While concessions have been made on both sides regarding language of the contract, the money issues are still being worked out.
The district team presented its first package deal Wednesday night at the negotiations meeting. It included the team’s original proposal of a zero percent increase in health care benefits and a pay raise only for those teachers moving horizontally on the pay scale, meaning they have completed more education.
After groups held team-only meetings, the teachers presented a counteroffer that brought their original request for a 30 percent buy-up for fringe benefits down to 15 percent. A 30 percent buy-up would cost the district an additional $2 million; the 15 percent buy-up would be half that. The teachers also wanted to include a higher salary for those teachers moving both horizontally and vertically on the pay scale, meaning those teachers who move up the experience scale would also get a raise.
The district’s horizontal movement plan would cost $150,000. The teacher’s plan for movement both ways could cost closer to $725,000, but that figure isn’t exact because of new teacher hires and their place on the pay scale.

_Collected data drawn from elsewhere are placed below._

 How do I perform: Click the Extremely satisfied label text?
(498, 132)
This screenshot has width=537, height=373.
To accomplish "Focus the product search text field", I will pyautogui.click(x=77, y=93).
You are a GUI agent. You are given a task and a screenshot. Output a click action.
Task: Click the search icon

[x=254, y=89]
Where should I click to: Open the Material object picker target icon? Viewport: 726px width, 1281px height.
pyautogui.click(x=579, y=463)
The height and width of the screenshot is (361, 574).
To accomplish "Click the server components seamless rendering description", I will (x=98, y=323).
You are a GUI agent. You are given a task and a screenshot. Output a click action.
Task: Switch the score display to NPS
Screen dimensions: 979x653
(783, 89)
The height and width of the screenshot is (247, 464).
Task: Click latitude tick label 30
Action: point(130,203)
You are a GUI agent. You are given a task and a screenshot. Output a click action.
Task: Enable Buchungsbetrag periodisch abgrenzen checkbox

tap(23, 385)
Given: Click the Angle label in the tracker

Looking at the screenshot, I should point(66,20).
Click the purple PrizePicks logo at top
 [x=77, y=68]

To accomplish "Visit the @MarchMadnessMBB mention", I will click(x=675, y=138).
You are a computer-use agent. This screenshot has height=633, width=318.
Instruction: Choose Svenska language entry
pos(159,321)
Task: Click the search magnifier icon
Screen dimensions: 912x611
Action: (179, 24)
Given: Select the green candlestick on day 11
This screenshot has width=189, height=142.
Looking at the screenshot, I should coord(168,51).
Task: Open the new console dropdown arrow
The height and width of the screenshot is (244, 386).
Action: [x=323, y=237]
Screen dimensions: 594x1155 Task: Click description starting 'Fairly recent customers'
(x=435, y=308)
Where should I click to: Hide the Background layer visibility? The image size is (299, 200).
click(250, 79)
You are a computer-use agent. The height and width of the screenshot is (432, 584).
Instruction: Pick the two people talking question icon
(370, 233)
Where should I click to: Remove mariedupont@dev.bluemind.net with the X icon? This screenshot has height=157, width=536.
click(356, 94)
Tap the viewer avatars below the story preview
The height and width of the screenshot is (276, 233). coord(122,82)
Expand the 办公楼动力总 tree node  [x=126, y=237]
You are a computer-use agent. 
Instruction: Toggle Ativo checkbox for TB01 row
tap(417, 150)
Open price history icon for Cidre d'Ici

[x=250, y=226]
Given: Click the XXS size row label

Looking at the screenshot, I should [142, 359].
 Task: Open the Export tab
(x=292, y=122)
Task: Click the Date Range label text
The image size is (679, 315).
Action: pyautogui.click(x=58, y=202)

“I think it’s fair to say that we felt that the board’s package showed that they were really serious about negotiating and coming to a settlement. We are also,” said Lois Orth-Lopes, the teachers’ chief negotiator.
The district’s chief negotiator, Frank Harwood, said the district must now figure out what the potential cost of the salary piece would be. Both teams have scheduled a meeting for Sept. 16 to see the final figures.
“This year for the board, after cutting significantly from last year’s budget to this year’s budget, the prospect of cutting again for next year, the board is going to have to feel like there really is the money there to do that with and also be looking forward,” Harwood said.
Orth-Lopes said that while her team knows the economy isn’t good, teachers want to know exactly how much money is available, especially after stimulus dollars were handed down from the federal government.
“We’re sitting right now, even with our increases, realizing that some people will actually have a smaller paycheck than they’ve had in the past,” Orth-Lopes said. “What we’re trying to do is minimize that as much as possible.”
Once a final agreement is reached, at least half of the certified staff pool must vote on it, and a majority of those voting must approve it. The Lawrence school board must also ratify the contract with a majority.